Simone Rubino, percussioni
J.S. Bach (1685-1750)
Suite per liuto in mi minore BWV 996
C. Monteverdi (1567-1643)
Oblivion soave (da L'Incoronazione di Poppea SV 308)
A. Vivaldi (1678-1741)
Vedrò con mio diletto (da Il Giustino RV 717)
C. Monteverdi
Si dolce è‘l tormento SV 322
30’ | Ingresso 8 €
La rotonda di San Lorenzo risuonerà di un programma unico, un ponte ideale tra epoche e autori unici: le architetture di Bach, il lirismo di Monteverdi e l’ardore di Vivaldi rivivono attraverso la sensibilità di Simone Rubino, uno tra i più richiesti percussionisti del panorama internazionale, che trasforma la marimba e il vibrafono in “voce” umana.

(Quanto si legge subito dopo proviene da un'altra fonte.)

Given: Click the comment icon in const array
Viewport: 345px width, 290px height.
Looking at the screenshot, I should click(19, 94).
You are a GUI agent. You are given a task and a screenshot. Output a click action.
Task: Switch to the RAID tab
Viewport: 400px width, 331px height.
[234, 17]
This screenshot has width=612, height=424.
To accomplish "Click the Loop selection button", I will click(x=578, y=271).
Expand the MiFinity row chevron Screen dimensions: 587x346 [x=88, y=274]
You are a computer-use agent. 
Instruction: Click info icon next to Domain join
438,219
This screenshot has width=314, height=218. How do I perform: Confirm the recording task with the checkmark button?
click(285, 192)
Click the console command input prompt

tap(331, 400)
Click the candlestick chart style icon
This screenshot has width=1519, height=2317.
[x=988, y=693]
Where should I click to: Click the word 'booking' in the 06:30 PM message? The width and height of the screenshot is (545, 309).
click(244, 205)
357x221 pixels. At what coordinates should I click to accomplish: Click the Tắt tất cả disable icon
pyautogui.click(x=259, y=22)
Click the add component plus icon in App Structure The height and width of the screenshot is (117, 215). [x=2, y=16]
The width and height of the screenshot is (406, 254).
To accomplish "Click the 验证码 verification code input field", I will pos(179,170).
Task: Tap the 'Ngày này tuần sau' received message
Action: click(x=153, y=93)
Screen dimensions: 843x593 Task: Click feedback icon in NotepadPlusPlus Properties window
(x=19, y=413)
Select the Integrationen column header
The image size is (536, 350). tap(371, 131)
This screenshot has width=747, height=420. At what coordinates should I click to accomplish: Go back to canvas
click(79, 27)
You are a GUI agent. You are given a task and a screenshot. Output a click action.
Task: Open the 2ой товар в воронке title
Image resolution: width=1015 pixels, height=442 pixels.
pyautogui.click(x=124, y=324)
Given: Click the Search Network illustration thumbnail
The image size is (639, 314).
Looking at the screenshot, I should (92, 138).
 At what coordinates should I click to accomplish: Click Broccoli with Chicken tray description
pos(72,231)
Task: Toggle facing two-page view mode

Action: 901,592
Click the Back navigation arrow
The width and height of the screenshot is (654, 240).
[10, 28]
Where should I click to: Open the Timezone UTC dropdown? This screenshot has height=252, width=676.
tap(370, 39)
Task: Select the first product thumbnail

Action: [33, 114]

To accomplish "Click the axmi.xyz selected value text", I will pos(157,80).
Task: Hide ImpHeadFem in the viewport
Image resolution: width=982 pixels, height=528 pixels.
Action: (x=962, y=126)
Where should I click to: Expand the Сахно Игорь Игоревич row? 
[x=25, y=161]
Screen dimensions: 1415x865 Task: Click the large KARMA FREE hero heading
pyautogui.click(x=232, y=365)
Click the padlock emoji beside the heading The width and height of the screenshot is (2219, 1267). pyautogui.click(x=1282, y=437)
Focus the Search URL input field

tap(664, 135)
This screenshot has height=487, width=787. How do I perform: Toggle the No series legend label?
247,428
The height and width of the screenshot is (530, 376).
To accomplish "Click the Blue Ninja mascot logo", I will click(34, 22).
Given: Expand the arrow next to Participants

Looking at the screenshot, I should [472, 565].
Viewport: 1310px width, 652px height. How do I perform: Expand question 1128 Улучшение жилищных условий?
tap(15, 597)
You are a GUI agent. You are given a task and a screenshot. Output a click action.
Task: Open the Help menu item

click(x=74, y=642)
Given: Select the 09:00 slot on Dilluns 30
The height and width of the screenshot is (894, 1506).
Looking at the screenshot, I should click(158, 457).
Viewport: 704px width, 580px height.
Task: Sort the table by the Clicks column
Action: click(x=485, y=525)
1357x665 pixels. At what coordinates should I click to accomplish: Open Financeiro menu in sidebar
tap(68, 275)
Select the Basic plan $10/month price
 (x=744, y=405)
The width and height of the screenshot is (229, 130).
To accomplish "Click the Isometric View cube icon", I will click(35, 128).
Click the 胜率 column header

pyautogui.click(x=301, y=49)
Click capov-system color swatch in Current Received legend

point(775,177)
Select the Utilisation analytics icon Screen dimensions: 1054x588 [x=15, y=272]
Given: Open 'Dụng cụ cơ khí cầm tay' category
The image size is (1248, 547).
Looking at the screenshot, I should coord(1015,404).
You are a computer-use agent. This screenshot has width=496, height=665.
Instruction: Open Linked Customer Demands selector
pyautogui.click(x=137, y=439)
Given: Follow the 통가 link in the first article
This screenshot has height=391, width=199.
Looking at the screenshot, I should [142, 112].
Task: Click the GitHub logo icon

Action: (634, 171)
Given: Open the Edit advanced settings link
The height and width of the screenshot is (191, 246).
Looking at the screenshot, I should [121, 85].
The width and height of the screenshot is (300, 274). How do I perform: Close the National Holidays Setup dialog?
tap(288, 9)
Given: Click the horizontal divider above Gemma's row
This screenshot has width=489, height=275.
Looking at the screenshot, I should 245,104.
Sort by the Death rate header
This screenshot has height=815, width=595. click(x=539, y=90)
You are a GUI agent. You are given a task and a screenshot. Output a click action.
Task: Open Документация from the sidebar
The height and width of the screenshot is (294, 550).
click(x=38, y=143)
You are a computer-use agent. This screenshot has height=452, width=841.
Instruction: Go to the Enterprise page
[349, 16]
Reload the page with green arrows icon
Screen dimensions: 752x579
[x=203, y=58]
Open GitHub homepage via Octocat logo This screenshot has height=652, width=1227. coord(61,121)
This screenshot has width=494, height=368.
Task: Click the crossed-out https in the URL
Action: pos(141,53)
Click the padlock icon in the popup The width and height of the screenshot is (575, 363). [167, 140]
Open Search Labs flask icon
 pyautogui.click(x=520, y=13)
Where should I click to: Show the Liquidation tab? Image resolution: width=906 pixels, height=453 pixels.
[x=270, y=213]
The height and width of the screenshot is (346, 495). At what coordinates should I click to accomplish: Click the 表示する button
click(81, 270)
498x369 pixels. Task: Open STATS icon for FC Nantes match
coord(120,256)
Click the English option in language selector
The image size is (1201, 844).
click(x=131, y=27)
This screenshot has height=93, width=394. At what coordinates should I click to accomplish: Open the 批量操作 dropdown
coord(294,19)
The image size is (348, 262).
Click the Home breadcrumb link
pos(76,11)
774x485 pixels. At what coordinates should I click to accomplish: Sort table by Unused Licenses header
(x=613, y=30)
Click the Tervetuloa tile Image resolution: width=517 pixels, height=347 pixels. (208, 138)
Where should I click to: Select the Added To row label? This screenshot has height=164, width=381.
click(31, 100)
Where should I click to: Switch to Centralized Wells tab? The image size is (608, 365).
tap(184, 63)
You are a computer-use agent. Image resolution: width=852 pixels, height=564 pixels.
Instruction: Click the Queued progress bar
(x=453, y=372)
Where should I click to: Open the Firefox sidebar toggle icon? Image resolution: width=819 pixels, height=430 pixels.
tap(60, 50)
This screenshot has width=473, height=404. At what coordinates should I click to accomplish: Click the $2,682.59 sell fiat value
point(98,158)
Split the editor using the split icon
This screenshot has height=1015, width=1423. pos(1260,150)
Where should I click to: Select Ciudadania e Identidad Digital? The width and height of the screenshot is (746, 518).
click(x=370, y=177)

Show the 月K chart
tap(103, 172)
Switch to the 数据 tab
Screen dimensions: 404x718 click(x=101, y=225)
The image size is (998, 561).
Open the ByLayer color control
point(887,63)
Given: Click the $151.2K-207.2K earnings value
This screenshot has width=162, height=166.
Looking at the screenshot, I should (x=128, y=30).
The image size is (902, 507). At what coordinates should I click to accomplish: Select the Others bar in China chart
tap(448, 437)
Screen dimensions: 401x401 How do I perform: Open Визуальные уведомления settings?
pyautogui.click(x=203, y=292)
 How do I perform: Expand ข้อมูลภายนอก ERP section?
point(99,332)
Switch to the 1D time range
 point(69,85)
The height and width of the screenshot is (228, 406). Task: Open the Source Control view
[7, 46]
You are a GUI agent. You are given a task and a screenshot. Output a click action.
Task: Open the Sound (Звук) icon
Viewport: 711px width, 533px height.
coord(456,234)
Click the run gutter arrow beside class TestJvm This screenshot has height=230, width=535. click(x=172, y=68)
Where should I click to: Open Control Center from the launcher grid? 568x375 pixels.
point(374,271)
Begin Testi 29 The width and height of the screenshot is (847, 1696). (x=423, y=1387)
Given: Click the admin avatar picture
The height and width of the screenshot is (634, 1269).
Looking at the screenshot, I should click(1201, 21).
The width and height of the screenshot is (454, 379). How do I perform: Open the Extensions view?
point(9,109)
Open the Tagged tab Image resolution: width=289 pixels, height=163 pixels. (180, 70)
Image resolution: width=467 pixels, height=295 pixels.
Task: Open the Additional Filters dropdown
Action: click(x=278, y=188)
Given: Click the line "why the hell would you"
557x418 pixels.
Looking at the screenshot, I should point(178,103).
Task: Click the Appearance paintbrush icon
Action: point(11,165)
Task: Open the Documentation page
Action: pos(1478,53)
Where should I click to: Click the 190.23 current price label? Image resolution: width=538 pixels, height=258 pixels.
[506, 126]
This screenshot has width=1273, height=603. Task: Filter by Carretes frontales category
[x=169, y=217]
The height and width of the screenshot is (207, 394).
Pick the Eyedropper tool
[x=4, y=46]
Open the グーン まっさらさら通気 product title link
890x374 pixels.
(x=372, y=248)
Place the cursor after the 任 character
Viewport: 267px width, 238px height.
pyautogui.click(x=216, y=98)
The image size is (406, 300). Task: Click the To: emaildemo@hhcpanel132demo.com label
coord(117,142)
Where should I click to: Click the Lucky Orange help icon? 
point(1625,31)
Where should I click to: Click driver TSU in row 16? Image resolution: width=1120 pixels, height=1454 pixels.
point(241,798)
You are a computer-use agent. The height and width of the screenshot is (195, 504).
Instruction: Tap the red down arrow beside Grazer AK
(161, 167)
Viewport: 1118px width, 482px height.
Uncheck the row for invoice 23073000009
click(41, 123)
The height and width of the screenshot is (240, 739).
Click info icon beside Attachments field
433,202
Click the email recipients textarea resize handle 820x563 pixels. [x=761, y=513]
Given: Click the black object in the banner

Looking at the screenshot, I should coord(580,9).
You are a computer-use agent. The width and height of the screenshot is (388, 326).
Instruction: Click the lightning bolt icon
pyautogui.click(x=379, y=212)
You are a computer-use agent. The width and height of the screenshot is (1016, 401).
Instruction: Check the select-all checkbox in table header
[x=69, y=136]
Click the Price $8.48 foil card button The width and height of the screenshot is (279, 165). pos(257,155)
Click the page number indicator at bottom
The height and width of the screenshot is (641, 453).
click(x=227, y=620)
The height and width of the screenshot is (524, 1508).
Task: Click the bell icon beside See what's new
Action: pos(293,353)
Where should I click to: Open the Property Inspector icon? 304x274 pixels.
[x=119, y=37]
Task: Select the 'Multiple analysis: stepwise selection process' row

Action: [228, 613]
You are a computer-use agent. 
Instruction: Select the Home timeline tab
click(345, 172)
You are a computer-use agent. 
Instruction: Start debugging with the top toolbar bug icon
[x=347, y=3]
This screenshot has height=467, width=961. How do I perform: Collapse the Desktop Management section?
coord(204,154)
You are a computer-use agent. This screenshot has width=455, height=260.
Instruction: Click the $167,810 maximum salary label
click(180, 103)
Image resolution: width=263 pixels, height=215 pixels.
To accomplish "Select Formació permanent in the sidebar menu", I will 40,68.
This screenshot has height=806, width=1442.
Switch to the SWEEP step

Spogliati della veste originale, i capolavori barocchi trovano una nuova risonanza: il rigore antico si scopre profondamente contemporaneo e il ritmo si rivela come il battito segreto di ogni melodia. Un viaggio dove Rubino invita l'ascoltatore al raccoglimento, e in cui il legno e il metallo non si limitano ad essere percossi, ma imparano a cantare, custodendo l’anima della grande musica.